Wedding dress blues
Most wedding dresses have anti-stain coatings that are fluorescent — meaning they glow blue when you shine UV light on them.
Unfortunately, most flashes emit UV unless you place a filter over their heads. Using the Canon EX550 flash for fill made this dress blue where the flash hit it hardest:

Some photographers have a photoshop action to look for the brightest part of the photo and turn it white. The assumption is the brightest part of the photo must be the dress.
But that wouldn’t help the blue grass near the dress, which is lit by the blue light coming off of it:

I have seen photographers place plastic warming filters over their flash heads that also cut the UV. Warming filters can be selected to match the color of indoor light so you can use fill flash in a chapel with the fill being the same color as the light inside.
Here’s our blue dress corrected, but notice it didn’t remove the blue from the grass around the dress:

Anyone have favorite filters for their flash heads?

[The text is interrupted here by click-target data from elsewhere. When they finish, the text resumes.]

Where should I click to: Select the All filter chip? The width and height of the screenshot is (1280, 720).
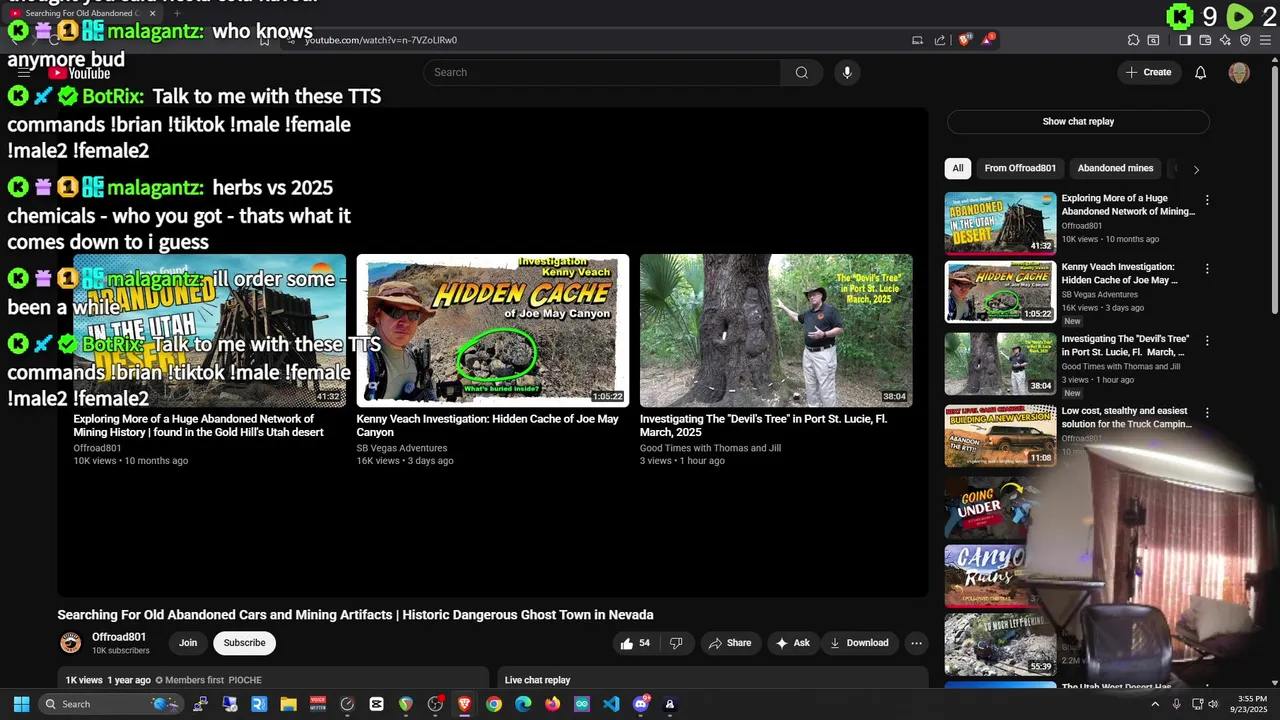point(958,168)
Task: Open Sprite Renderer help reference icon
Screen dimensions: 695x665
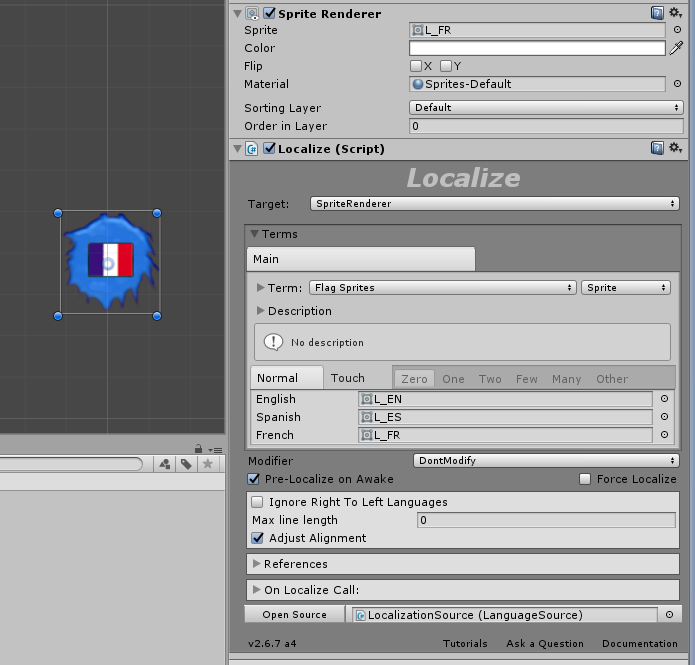Action: pos(657,13)
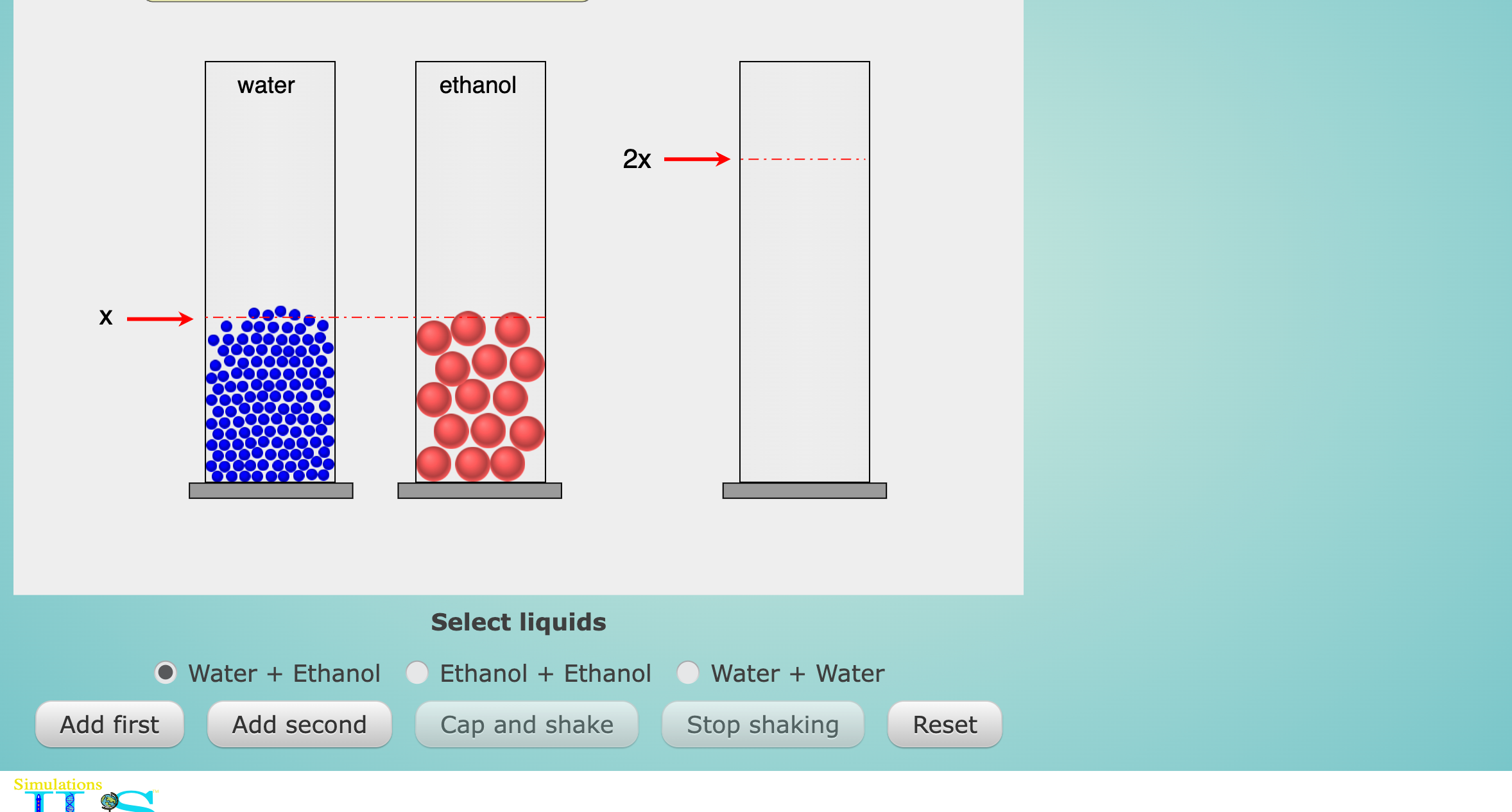
Task: Click the red arrow beside x
Action: [x=159, y=319]
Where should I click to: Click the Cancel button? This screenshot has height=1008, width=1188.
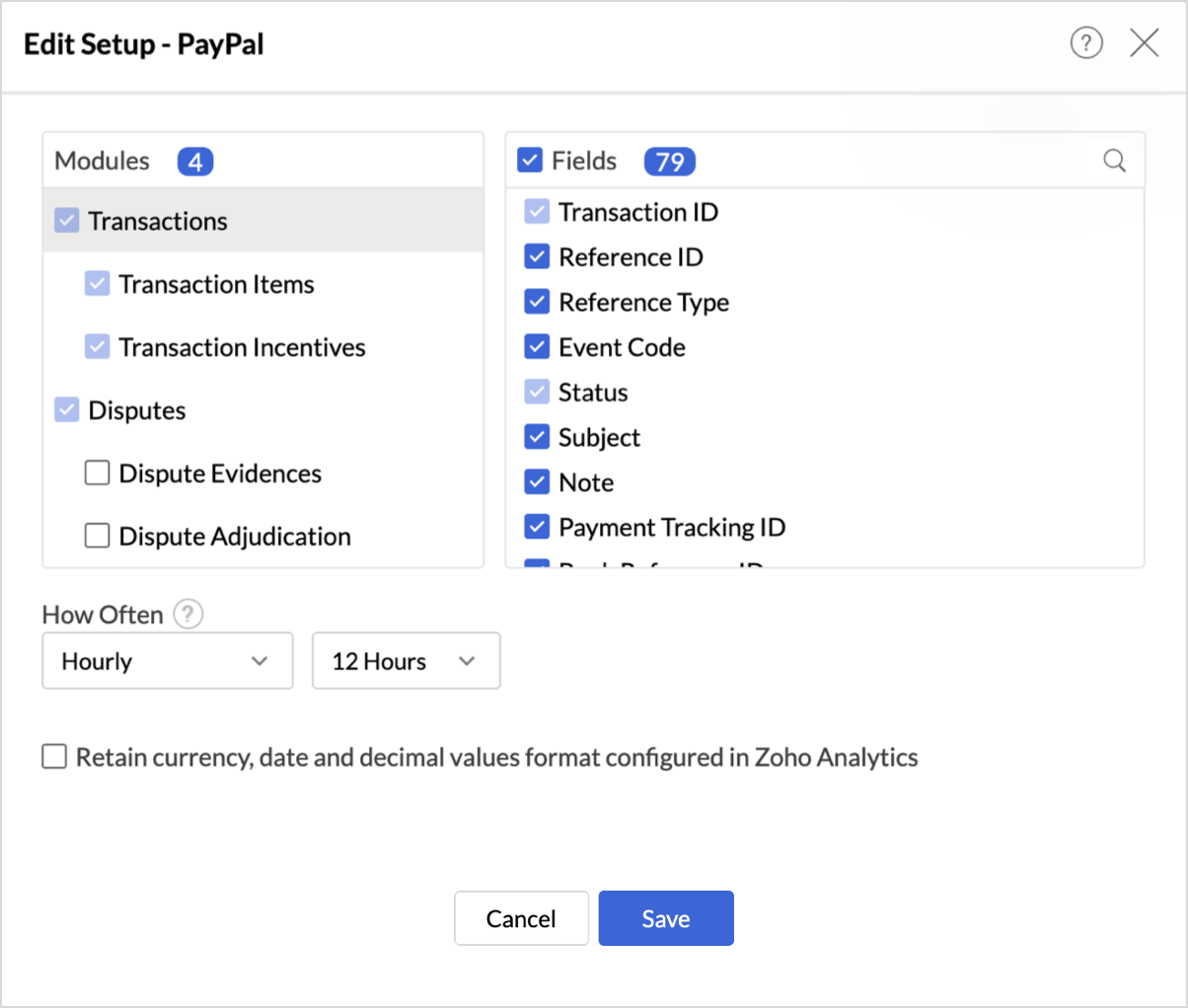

October 27th, 2005 at 10:35 pm
The more likely cause for the blue cast is the blue sky. Col.temp. of Sun =5,600K, blue sky is filling the shadows, CT from 6000k to 20000K. Warming the flash head is warming the shadow areas on the dress. The grass is too far away to effected.
January 14th, 2006 at 4:08 pm
My favorite flash (580EX with Canon 20D) “filter” is the Light Sphere II Photo Journalist. It also is a good diffuser and bounce flash attachment. I don’t know for sure, (no wedding dress around) if that will improve the UV problem but I have not noticed it on any white that I shot.
Mel
April 3rd, 2006 at 1:02 am
its the sun causing the blue light.
the dress looks nicer without the blue color.
May 18th, 2006 at 2:32 pm
Actually, I fixed this problem by turning off the flash and using a white reflector instead. Light from the sky is actually warmer and has more yellow in it. I’ll see if I can dig up examples to post.